Collaborative Research: CNS Core: Medium: Information Freshness in Scalable and Energy Constrained Machine to Machine Wireless Networks

With the ever increasing importance of connected devices in smart home, digital healthcare, precision agriculture, smart city, environment and natural disaster monitoring, etc., it is of paramount interest to design the next generation wireless network architecture that can simultaneously support better services while accommodating sharply exponential growth rates of deployment far exceeding the addition of newly available bandwidth. This project will design and analyze new near-optimal machine-to-machine (M2M) network protocols based on the key concept that the quality of service of the machine-based traffic is largely determined by how timely or how fresh the information can be delivered to the destination, instead of the sheer quantity of the delivered messages.

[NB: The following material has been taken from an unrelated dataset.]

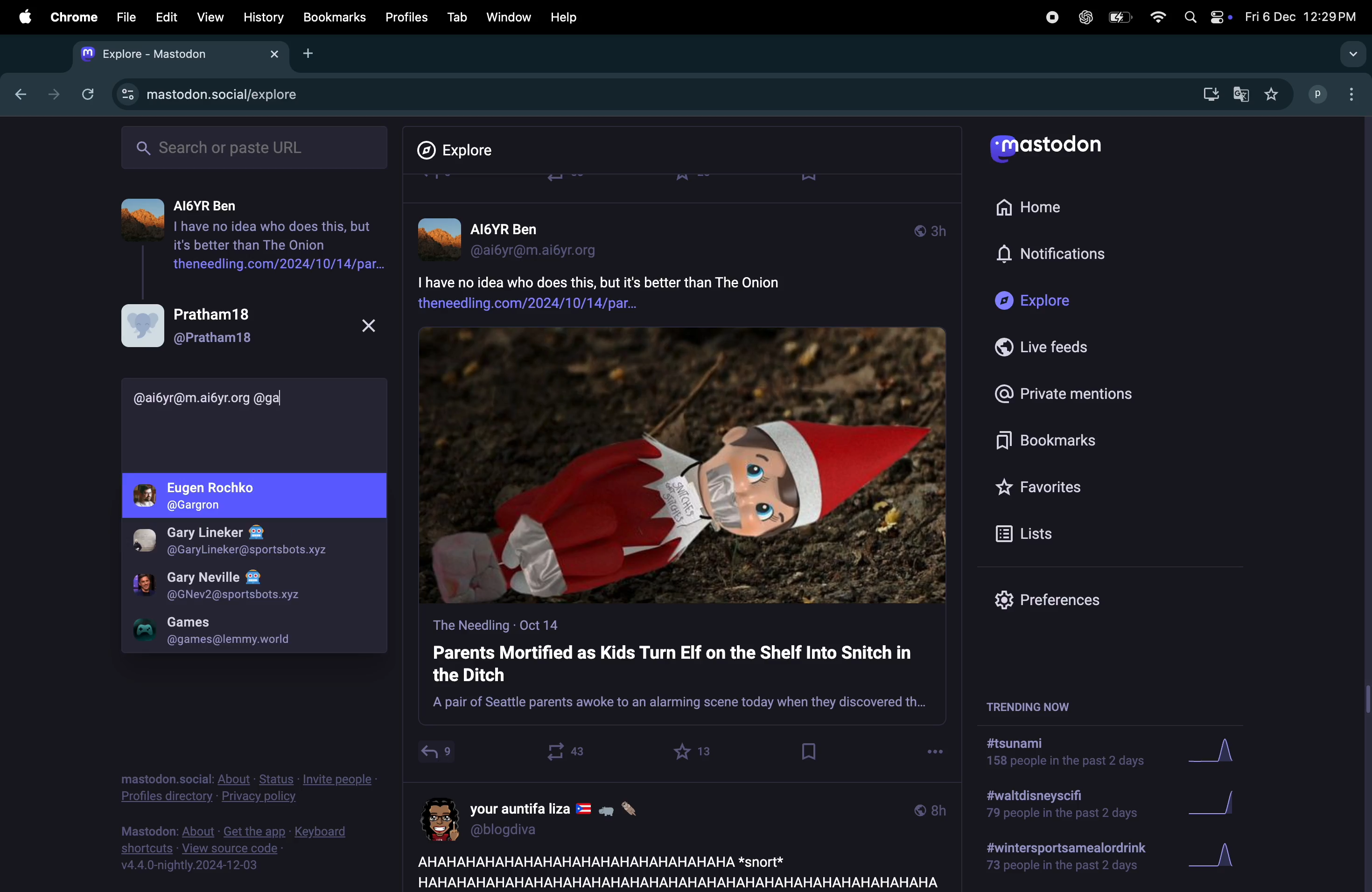 The image size is (1372, 892). Describe the element at coordinates (248, 325) in the screenshot. I see `user profile` at that location.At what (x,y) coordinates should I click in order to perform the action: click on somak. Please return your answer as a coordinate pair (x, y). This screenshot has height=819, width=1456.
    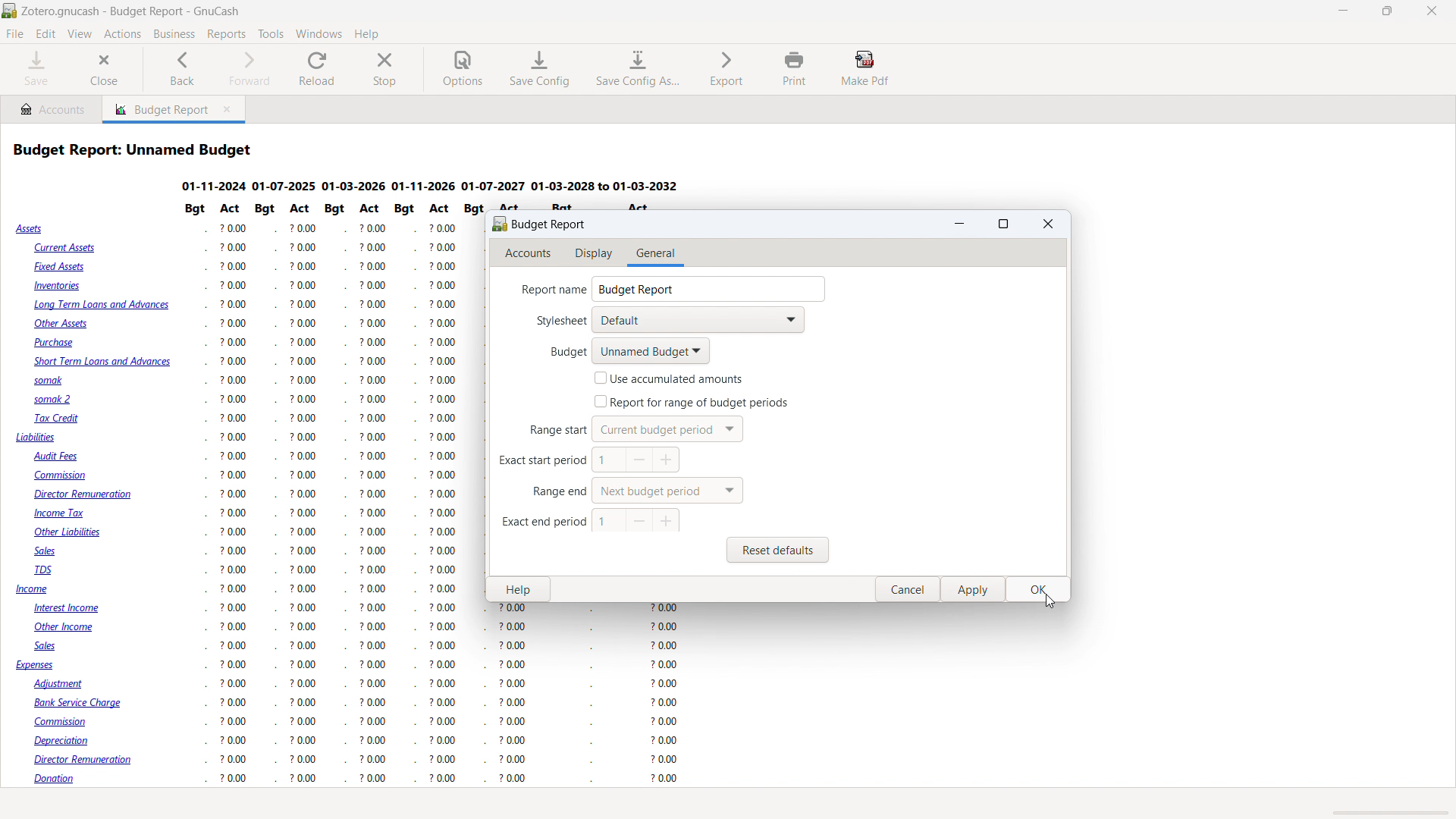
    Looking at the image, I should click on (46, 380).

With this new shift of design paradigm to information freshness optimization, this project develops novel tools and techniques to quantify and improve the information freshness while meeting the practical requirements of wireless M2M networks, especially on the scalability, energy efficiency, and low-complexity autonomous distributed solutions. The results would significantly advance the state-of-the-art knowledge on M2M wireless network architectures, and propel robust and continuous development of M2M applications by minimizing the battery consumption, increasing the network capacity, and improving the temporal “connectedness” among the smart devices, a critical step forward when realizing the societal impact of Internet-of-Things.

To further broaden the participation in network science and computing, the project will implement multiple inclusive mechanisms that increase leadership and participation from women and under-represented groups in a national high-profile annual research workshop (IMACCS) that is being held at the Ohio State University.

Several important technical challenges of M2M information freshness optimization will be addressed in this project, including (i) Optimal network coordination when any back and forth message always experiences some random delay, which results in delayed command-&-response in every aspect of the network operations. (ii) Lack of distributional knowledge. Since the delay distributions in practical networks are difficult to estimate and constantly change over time, any practically viable solution must automatically adapt to the underlying unknown delay distributions. (iii) Energy efficiency.

Many smart devices are battery limited, which prompts the need for energy-centric, low-complexity distributed network protocol designs. This project will address the above key challenges and develop the analytical foundations for controlling and optimizing information freshness in wireless M2M networks, resulting in fully distributed provably efficient algorithms and protocols that will be extensively evaluated on a large-scale fully programmable 5G wireless network testbed at Rice University.

This award reflects NSF's statutory mission and has been deemed worthy of support through evaluation using the Foundation's intellectual merit and broader impacts review criteria.